Iconic Rose Creek Bikeway and Pedestrian Bridge over San Diego’s Mission Bay Now Open

Iconic Rose Creek Bikeway and Pedestrian Bridge over San Diego’s Mission Bay Now Open

Project Milestones
Rose Creek Bikeway Bridge in San Diego

The Rose Creek Bikeway and Pedestrian Bridge, designed by T.Y. Lin International (TYLI) has opened to traffic. Under construction for a year, the $2.9M bridge– renamed the Mike Gotch Memorial Bridge after the former Mission Beach-based San Diego City Councilman–was dedicated on April 20, 2012. The project is a major enhancement to the Mission Bay bicycle and pedestrian circulation network, completing the northeast section of the bicycle and pedestrian path circling Mission Bay. This project extends the bike route eastward between Campland and Mission Bay High School, crossing Rose Creek and connecting with North Mission Bay Drive. The new bridge crossing Rose Creek has an overall length of approximately 260’ and a clear width of 14’.

TYLI was retained by the City of San Diego as the prime engineering consultant for planning studies, environmental document preparation, and final design.
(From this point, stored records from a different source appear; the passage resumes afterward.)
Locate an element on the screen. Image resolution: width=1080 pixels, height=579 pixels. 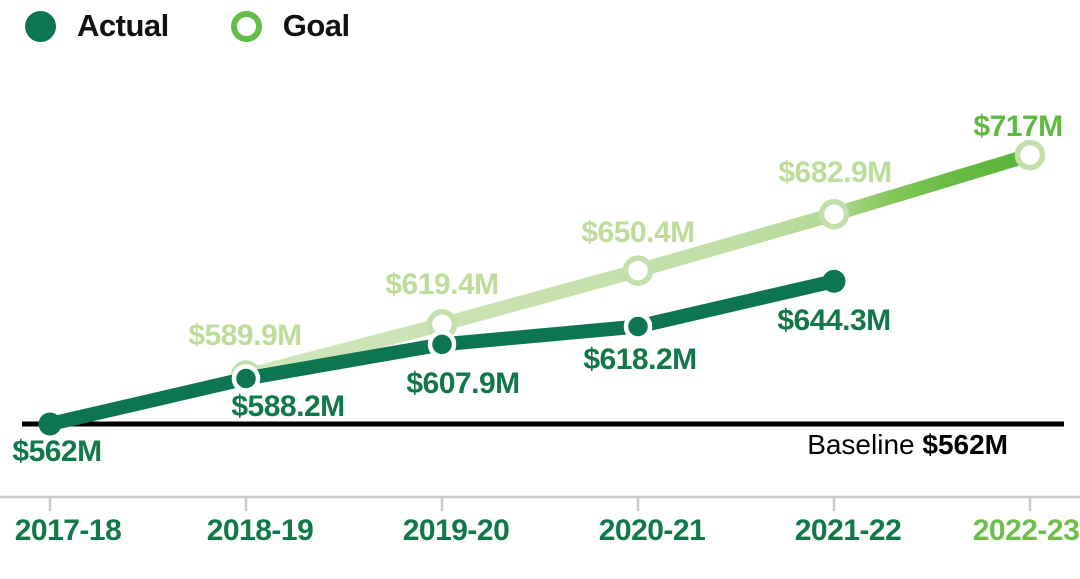
x-axis-label: 2019-20 is located at coordinates (456, 530).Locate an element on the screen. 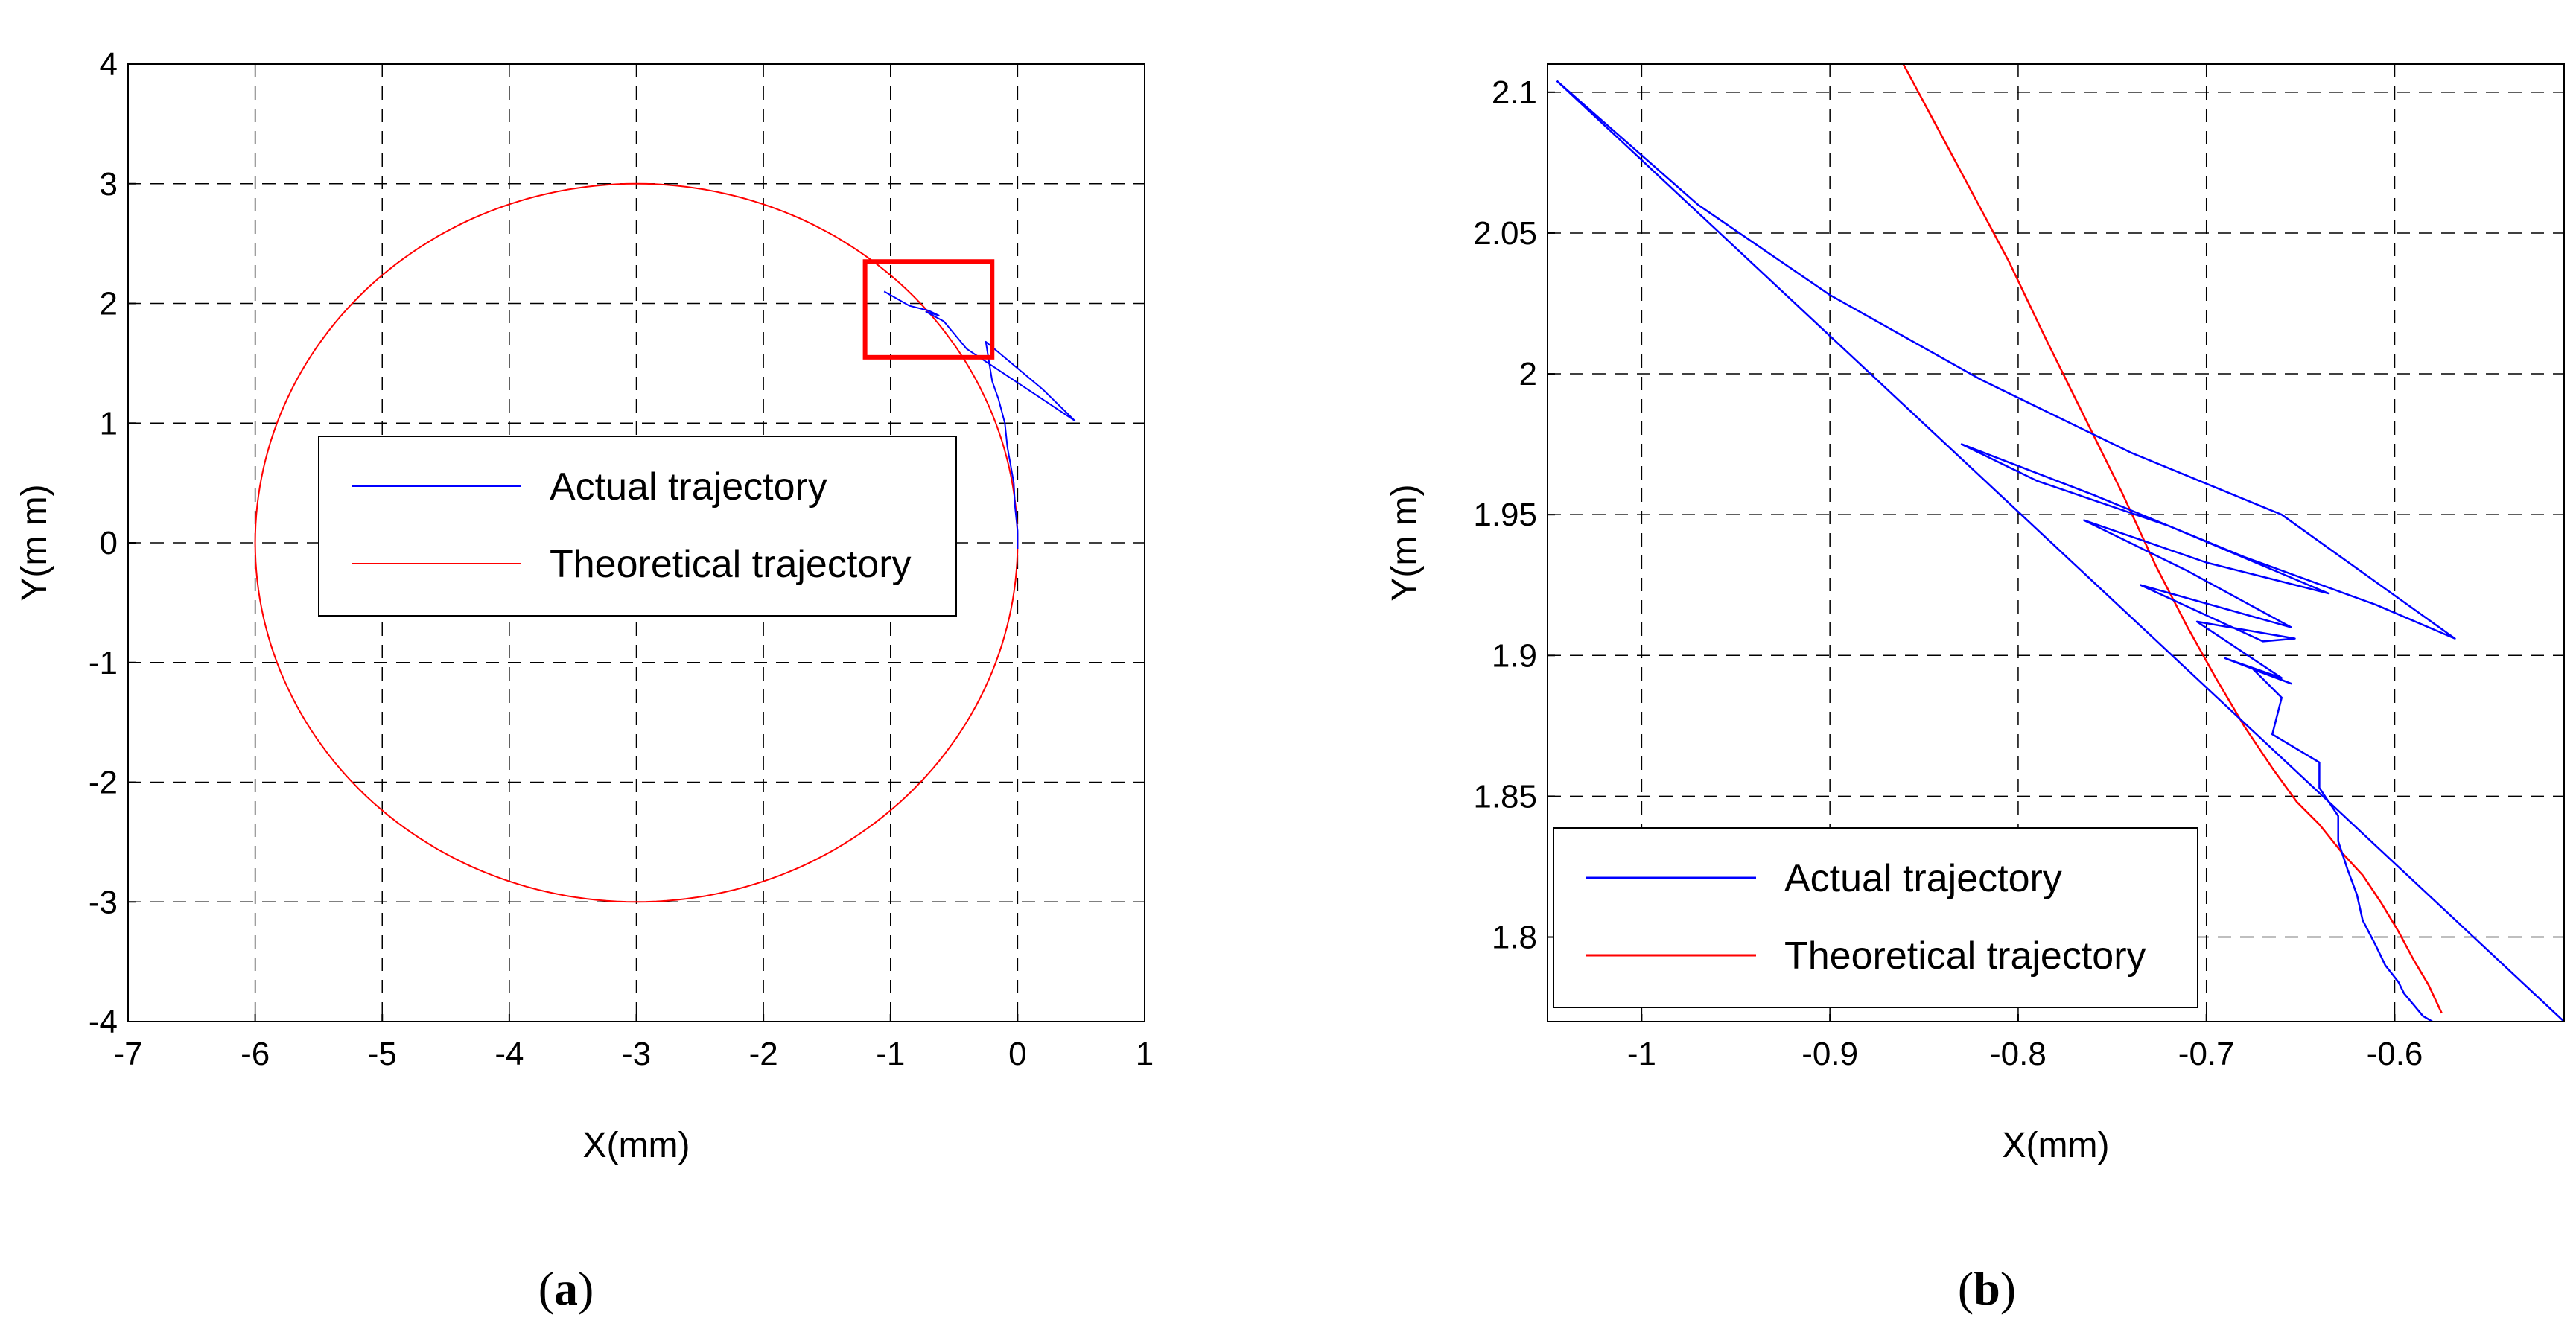 This screenshot has width=2576, height=1341. x-tick-label: -0.7 is located at coordinates (2206, 1054).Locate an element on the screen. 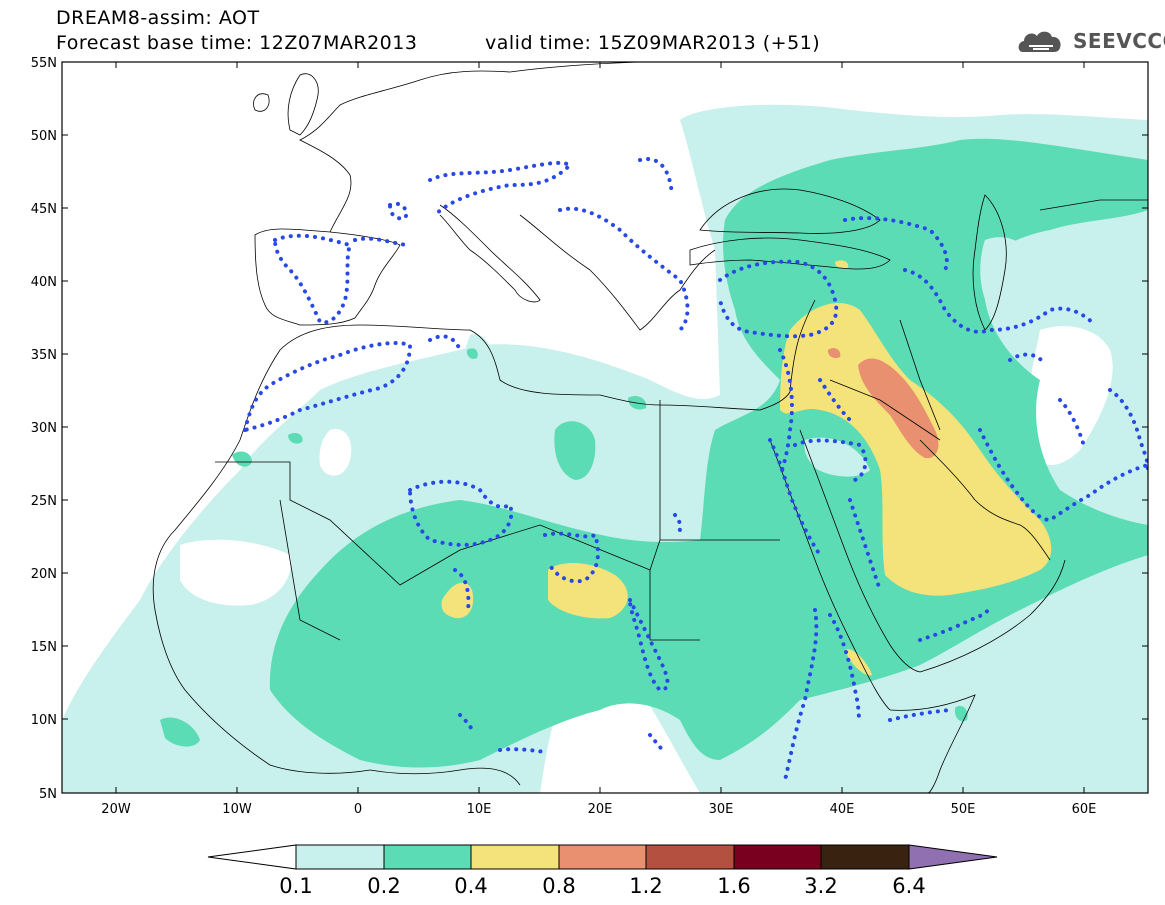  coast-europe is located at coordinates (470, 148).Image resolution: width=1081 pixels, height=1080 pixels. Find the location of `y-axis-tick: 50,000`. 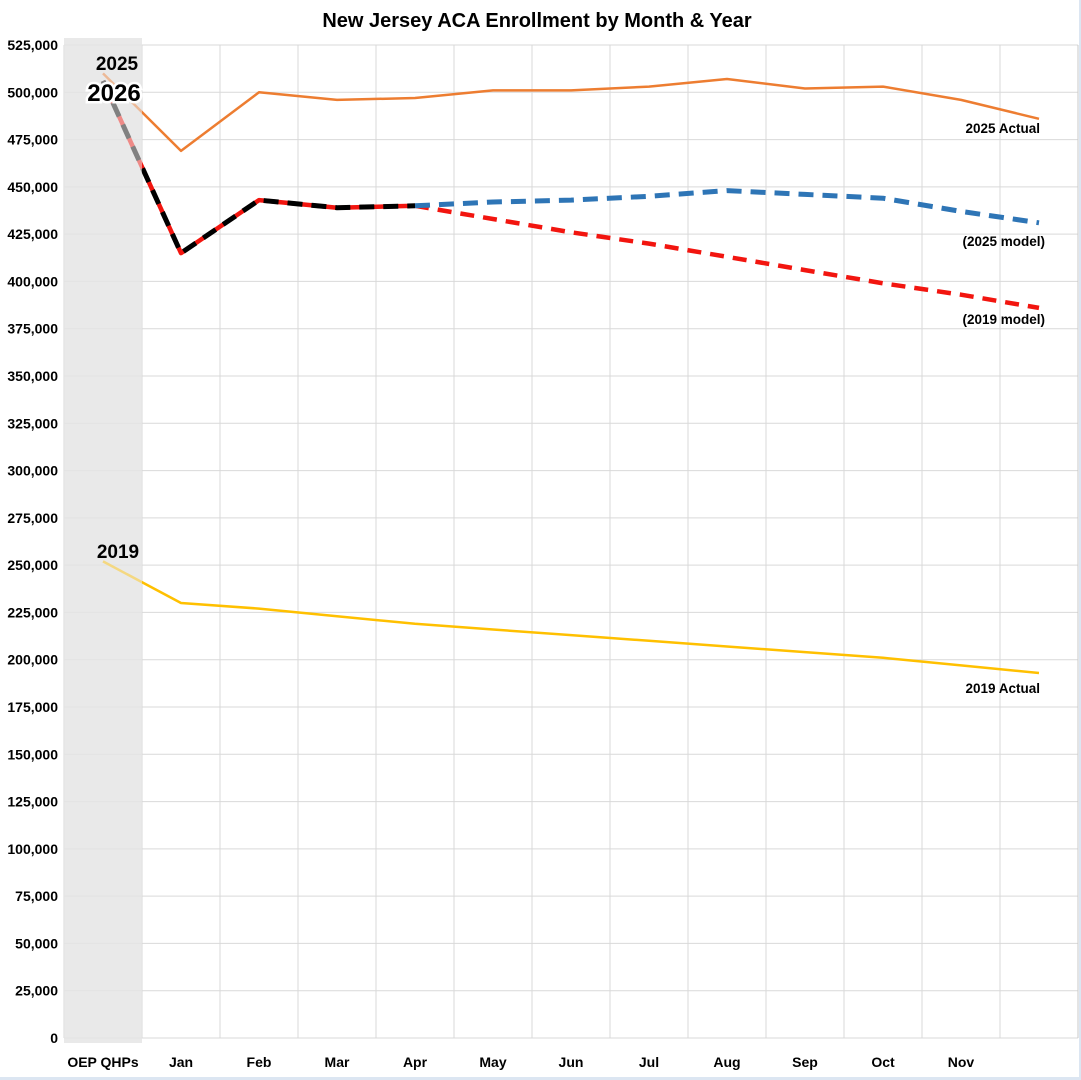

y-axis-tick: 50,000 is located at coordinates (36, 943).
TYLI led a multi-disciplinary team to address all aspects of the project including bike path design, geotechnical engineering, hydraulics and scour, architecture, landscape architecture, and CEQA and NEPA environmental document preparation and permit processing.

Mission Bay Park is a City of San Diego landmark, tourist destination, and recreational haven. In this highly visible, spectacular setting, the City prioritized bridge aesthetics as a fundamental criterion. The bridge was carefully designed with a single-arched middle span over the creek with two cantilevered end spans acting as counterweight to the long center span, thus making it possible to stretch the entire width of the creek without any intermediate supports.

“The Rose Creek Bikeway and Pedestrian Bridge is a signature structure for the City of San Diego, said Joe Tognoli, TYLI Vice President. “The under budget and on time delivery of the project combines cutting edge engineering, a context-sensitive structure, and beautiful architecture – a model for public works project delivery.”